Shade of Plato! He looked down at the tempting curve of her red lips. They were round and full and soft as the petals of a half-blown rosebud, warm and tender and sweet, with just the least trace of puckering to indicate how they could meet the pressure of other lips. He felt his heart come pounding up into the region of his Adam's apple, and he trembled as he had not done since his first attack of puppy love at the age of fourteen. His breath came and went with a painful flutter but he made no movement. If it had been any sort of a girl under the sun, especially if so attractive as this one, she would have been kissed until she gasped for breath; but he just couldn't do it. However, if she went so far as to ask him to kiss her, by George! he didn't see how he was to get out of it!

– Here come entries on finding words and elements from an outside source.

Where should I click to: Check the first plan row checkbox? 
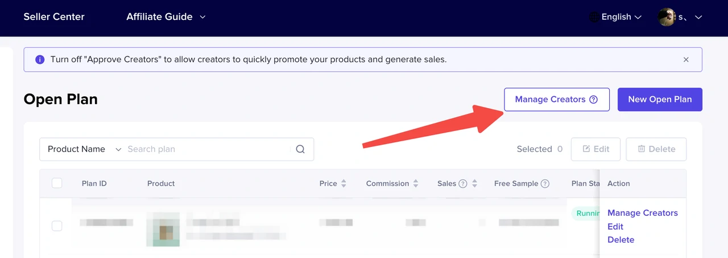pyautogui.click(x=57, y=226)
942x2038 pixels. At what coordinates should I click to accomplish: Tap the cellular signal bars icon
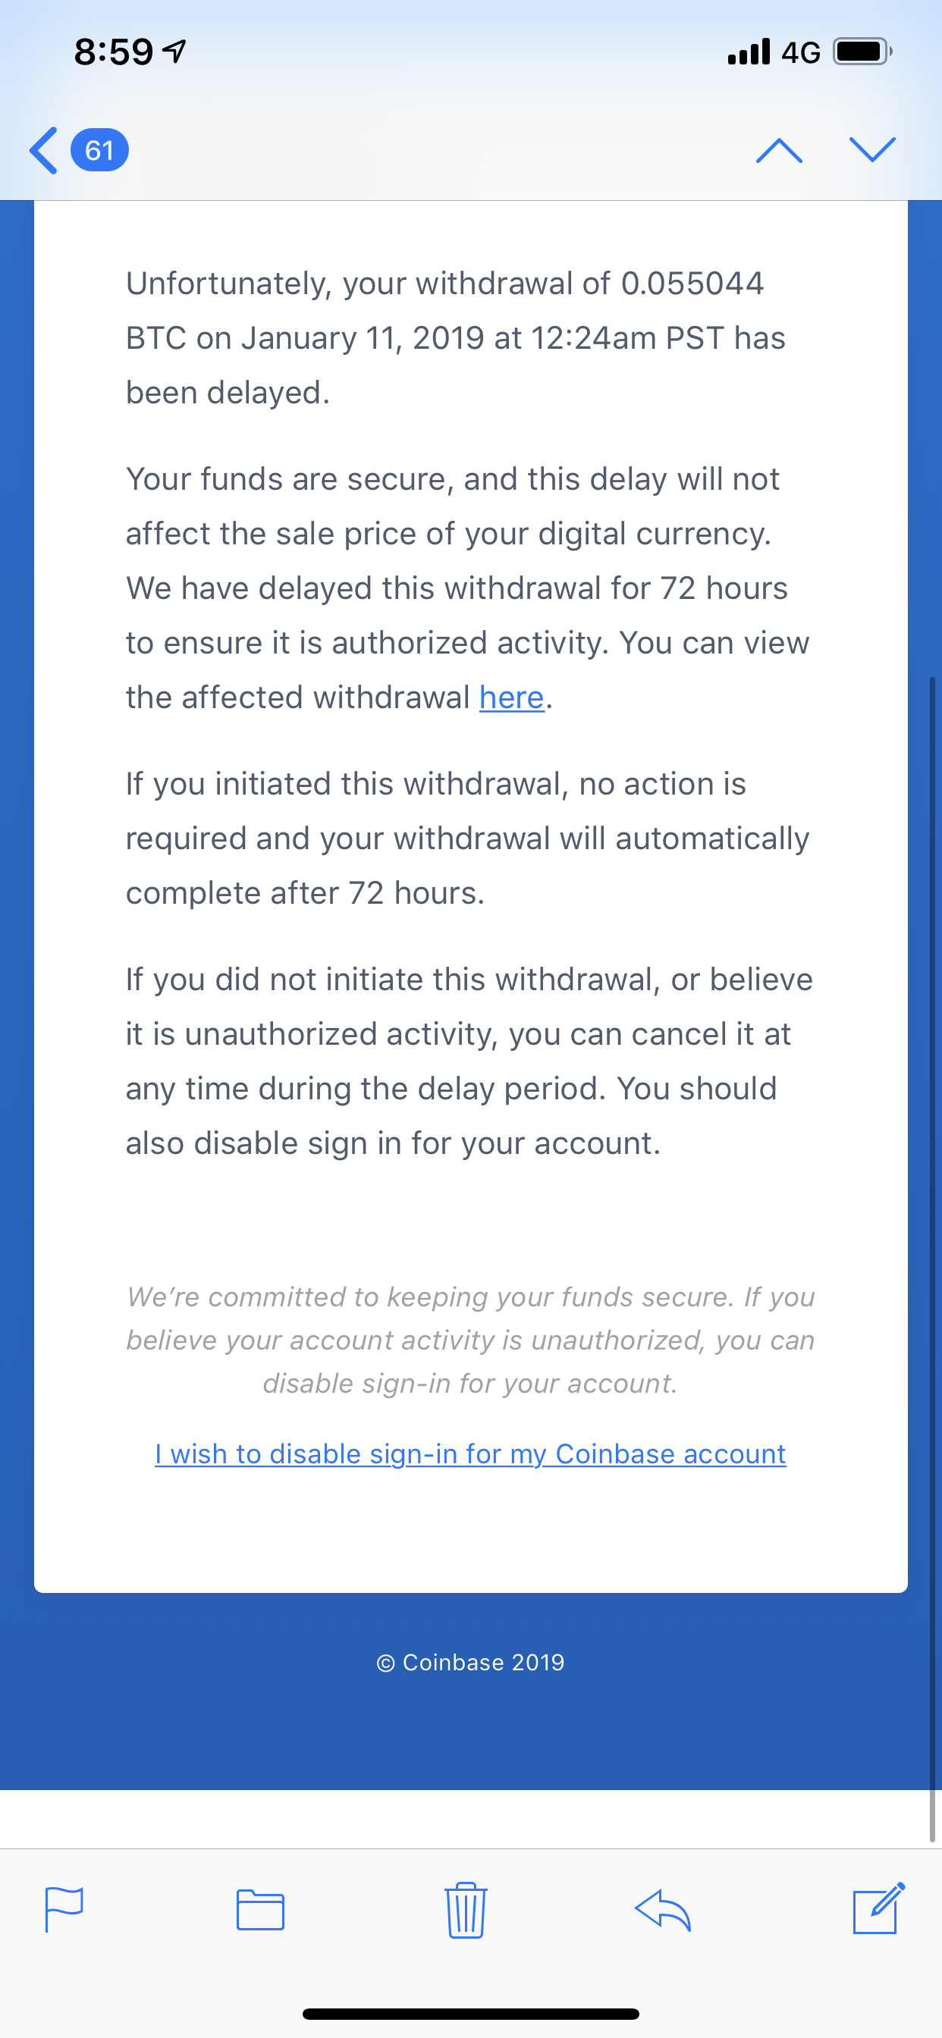tap(749, 52)
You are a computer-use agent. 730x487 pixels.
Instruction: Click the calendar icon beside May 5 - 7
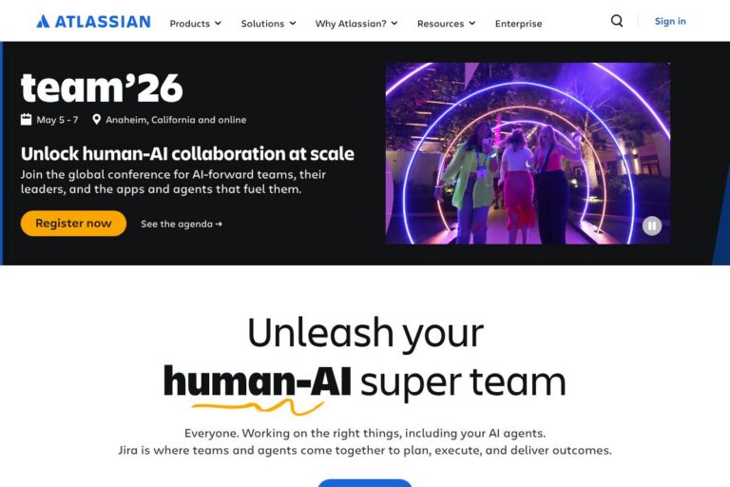[x=26, y=119]
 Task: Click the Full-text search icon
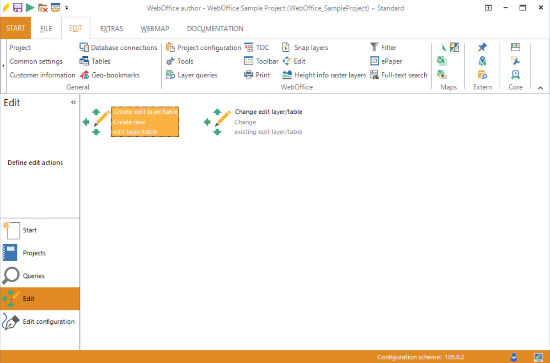tap(375, 75)
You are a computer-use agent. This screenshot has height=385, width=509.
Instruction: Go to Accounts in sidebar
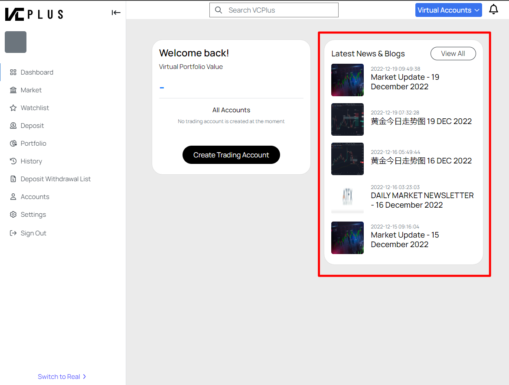click(35, 197)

"I should really like to kiss you," he admitted with a martyr-like sigh and a further echo of her own frankness, "but I shan't. Under the circumstances it would not be right."
He reflected, grinning, that mother would be proud if she could see him now, then he thought, grinning harder, of the boys at the club. If they only knew!
"There, didn't I say so!" she triumphantly exclaimed. "I told Aunt Matilda that there certainly must be some good men in the world!"
Good! He winced as certain memories of his careless youth began to do cake-walks up and down his conscience. Then he changed the subject.
She snuggled up closely to him, by and by, confidingly and unsuspicious, and just talked and talked and talked. It was very pleasant to have her there at his side, babbling innocently away in that sweet, musical voice. How pretty she was, how artless and trusting, how honest and how heart-whole! It came to him that his family and friends had for a long time been telling him that he ought to get married, and he began to see that they were right.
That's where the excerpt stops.